What is required - Output all of the entries exactly as they are given.

Data for review -
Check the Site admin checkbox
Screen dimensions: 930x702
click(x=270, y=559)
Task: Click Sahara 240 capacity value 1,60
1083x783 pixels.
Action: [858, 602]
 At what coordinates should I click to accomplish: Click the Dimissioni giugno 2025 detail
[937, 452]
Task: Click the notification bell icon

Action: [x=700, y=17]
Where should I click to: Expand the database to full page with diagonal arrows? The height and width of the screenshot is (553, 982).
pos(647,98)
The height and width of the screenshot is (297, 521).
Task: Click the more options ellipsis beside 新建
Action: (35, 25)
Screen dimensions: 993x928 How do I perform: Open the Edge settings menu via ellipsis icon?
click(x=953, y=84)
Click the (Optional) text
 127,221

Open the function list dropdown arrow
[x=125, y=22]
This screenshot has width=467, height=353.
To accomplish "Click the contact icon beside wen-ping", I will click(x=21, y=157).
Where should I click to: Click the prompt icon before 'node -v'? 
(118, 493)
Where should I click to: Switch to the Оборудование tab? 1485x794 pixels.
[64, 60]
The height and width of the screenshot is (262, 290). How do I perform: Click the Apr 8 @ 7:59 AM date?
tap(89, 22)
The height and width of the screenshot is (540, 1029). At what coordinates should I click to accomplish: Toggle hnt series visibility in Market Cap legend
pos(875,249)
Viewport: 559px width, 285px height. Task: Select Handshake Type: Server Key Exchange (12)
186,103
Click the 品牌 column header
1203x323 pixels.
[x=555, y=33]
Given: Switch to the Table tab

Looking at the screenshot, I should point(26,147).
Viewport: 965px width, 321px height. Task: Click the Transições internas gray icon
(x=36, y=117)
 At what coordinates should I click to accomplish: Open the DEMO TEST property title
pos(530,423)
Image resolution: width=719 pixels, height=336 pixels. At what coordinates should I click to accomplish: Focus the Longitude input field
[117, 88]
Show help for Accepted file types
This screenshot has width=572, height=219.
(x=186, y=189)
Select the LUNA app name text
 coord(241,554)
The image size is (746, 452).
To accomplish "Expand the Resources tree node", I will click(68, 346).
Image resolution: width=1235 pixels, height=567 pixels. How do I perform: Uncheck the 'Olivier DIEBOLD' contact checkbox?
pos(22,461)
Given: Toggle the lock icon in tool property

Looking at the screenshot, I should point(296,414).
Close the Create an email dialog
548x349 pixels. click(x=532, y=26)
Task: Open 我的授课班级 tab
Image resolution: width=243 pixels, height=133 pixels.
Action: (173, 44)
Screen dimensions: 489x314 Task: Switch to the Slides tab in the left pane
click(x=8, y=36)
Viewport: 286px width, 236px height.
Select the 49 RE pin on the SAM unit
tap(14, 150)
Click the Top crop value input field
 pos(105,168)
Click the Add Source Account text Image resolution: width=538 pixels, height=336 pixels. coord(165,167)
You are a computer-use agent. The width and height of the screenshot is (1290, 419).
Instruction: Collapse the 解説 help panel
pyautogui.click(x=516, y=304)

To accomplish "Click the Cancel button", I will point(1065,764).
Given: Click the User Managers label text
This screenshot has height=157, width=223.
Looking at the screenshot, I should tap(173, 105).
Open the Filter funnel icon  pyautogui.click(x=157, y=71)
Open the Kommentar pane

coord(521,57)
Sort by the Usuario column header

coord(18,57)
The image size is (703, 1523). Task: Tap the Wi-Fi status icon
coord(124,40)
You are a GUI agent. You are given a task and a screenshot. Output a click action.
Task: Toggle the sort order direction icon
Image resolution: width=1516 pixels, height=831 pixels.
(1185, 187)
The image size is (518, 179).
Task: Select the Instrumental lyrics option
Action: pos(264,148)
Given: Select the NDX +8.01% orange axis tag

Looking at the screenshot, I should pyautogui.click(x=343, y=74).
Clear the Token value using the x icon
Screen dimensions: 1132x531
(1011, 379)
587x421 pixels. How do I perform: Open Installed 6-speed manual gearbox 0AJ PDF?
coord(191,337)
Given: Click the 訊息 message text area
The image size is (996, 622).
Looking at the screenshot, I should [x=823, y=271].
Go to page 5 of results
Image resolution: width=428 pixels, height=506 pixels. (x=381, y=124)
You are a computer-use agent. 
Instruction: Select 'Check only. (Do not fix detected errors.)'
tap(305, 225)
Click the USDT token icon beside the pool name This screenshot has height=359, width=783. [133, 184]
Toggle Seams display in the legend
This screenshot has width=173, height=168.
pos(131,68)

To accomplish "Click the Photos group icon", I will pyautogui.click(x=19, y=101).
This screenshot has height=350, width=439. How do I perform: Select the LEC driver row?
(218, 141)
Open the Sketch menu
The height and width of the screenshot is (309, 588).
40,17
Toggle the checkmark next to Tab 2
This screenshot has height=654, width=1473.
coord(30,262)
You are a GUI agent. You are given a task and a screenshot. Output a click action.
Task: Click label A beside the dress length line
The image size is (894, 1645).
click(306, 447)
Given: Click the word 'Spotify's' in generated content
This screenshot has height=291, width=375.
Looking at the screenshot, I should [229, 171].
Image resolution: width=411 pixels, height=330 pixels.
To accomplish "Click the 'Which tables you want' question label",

Result for this task -
Check the Site admin checkbox
Screen dimensions: 930x702
click(x=270, y=559)
Task: Click Sahara 240 capacity value 1,60
1083x783 pixels.
Action: [858, 602]
 At what coordinates should I click to accomplish: Click the Dimissioni giugno 2025 detail
[937, 452]
Task: Click the notification bell icon

Action: [x=700, y=17]
Where should I click to: Expand the database to full page with diagonal arrows? The height and width of the screenshot is (553, 982).
pos(647,98)
The height and width of the screenshot is (297, 521).
Task: Click the more options ellipsis beside 新建
Action: (35, 25)
Screen dimensions: 993x928 How do I perform: Open the Edge settings menu via ellipsis icon?
click(x=953, y=84)
Click the (Optional) text
 127,221

Open the function list dropdown arrow
[x=125, y=22]
This screenshot has width=467, height=353.
To accomplish "Click the contact icon beside wen-ping", I will click(x=21, y=157).
Where should I click to: Click the prompt icon before 'node -v'? 
(118, 493)
Where should I click to: Switch to the Оборудование tab? 1485x794 pixels.
[64, 60]
The height and width of the screenshot is (262, 290). How do I perform: Click the Apr 8 @ 7:59 AM date?
tap(89, 22)
The height and width of the screenshot is (540, 1029). At what coordinates should I click to accomplish: Toggle hnt series visibility in Market Cap legend
pos(875,249)
Viewport: 559px width, 285px height. Task: Select Handshake Type: Server Key Exchange (12)
186,103
Click the 品牌 column header
1203x323 pixels.
[x=555, y=33]
Given: Switch to the Table tab

Looking at the screenshot, I should point(26,147).
Viewport: 965px width, 321px height. Task: Click the Transições internas gray icon
(x=36, y=117)
 At what coordinates should I click to accomplish: Open the DEMO TEST property title
pos(530,423)
Image resolution: width=719 pixels, height=336 pixels. At what coordinates should I click to accomplish: Focus the Longitude input field
[117, 88]
Show help for Accepted file types
This screenshot has width=572, height=219.
(x=186, y=189)
Select the LUNA app name text
 coord(241,554)
The image size is (746, 452).
To accomplish "Expand the Resources tree node", I will click(68, 346).
Image resolution: width=1235 pixels, height=567 pixels. How do I perform: Uncheck the 'Olivier DIEBOLD' contact checkbox?
pos(22,461)
Given: Toggle the lock icon in tool property

Looking at the screenshot, I should point(296,414).
Close the Create an email dialog
548x349 pixels. click(x=532, y=26)
Task: Open 我的授课班级 tab
Image resolution: width=243 pixels, height=133 pixels.
Action: (173, 44)
Screen dimensions: 489x314 Task: Switch to the Slides tab in the left pane
click(x=8, y=36)
Viewport: 286px width, 236px height.
Select the 49 RE pin on the SAM unit
tap(14, 150)
Click the Top crop value input field
 pos(105,168)
Click the Add Source Account text Image resolution: width=538 pixels, height=336 pixels. coord(165,167)
You are a computer-use agent. The width and height of the screenshot is (1290, 419).
Instruction: Collapse the 解説 help panel
pyautogui.click(x=516, y=304)

To accomplish "Click the Cancel button", I will point(1065,764).
Given: Click the User Managers label text
This screenshot has height=157, width=223.
Looking at the screenshot, I should tap(173, 105).
Open the Filter funnel icon  pyautogui.click(x=157, y=71)
Open the Kommentar pane

coord(521,57)
Sort by the Usuario column header

coord(18,57)
The image size is (703, 1523). Task: Tap the Wi-Fi status icon
coord(124,40)
You are a GUI agent. You are given a task and a screenshot. Output a click action.
Task: Toggle the sort order direction icon
Image resolution: width=1516 pixels, height=831 pixels.
(1185, 187)
The image size is (518, 179).
Task: Select the Instrumental lyrics option
Action: pos(264,148)
Given: Select the NDX +8.01% orange axis tag

Looking at the screenshot, I should pyautogui.click(x=343, y=74).
Clear the Token value using the x icon
Screen dimensions: 1132x531
(1011, 379)
587x421 pixels. How do I perform: Open Installed 6-speed manual gearbox 0AJ PDF?
coord(191,337)
Given: Click the 訊息 message text area
The image size is (996, 622).
Looking at the screenshot, I should [x=823, y=271].
Go to page 5 of results
Image resolution: width=428 pixels, height=506 pixels. (x=381, y=124)
You are a computer-use agent. 
Instruction: Select 'Check only. (Do not fix detected errors.)'
tap(305, 225)
Click the USDT token icon beside the pool name This screenshot has height=359, width=783. [133, 184]
Toggle Seams display in the legend
This screenshot has width=173, height=168.
pos(131,68)

To accomplish "Click the Photos group icon", I will pyautogui.click(x=19, y=101).
This screenshot has height=350, width=439. How do I perform: Select the LEC driver row?
(218, 141)
Open the Sketch menu
The height and width of the screenshot is (309, 588).
40,17
Toggle the checkmark next to Tab 2
This screenshot has height=654, width=1473.
coord(30,262)
You are a GUI agent. You are given a task and a screenshot. Output a click action.
Task: Click label A beside the dress length line
The image size is (894, 1645).
click(306, 447)
Given: Click the word 'Spotify's' in generated content
This screenshot has height=291, width=375.
Looking at the screenshot, I should [229, 171].
Image resolution: width=411 pixels, height=330 pixels.
To accomplish "Click the 'Which tables you want' question label",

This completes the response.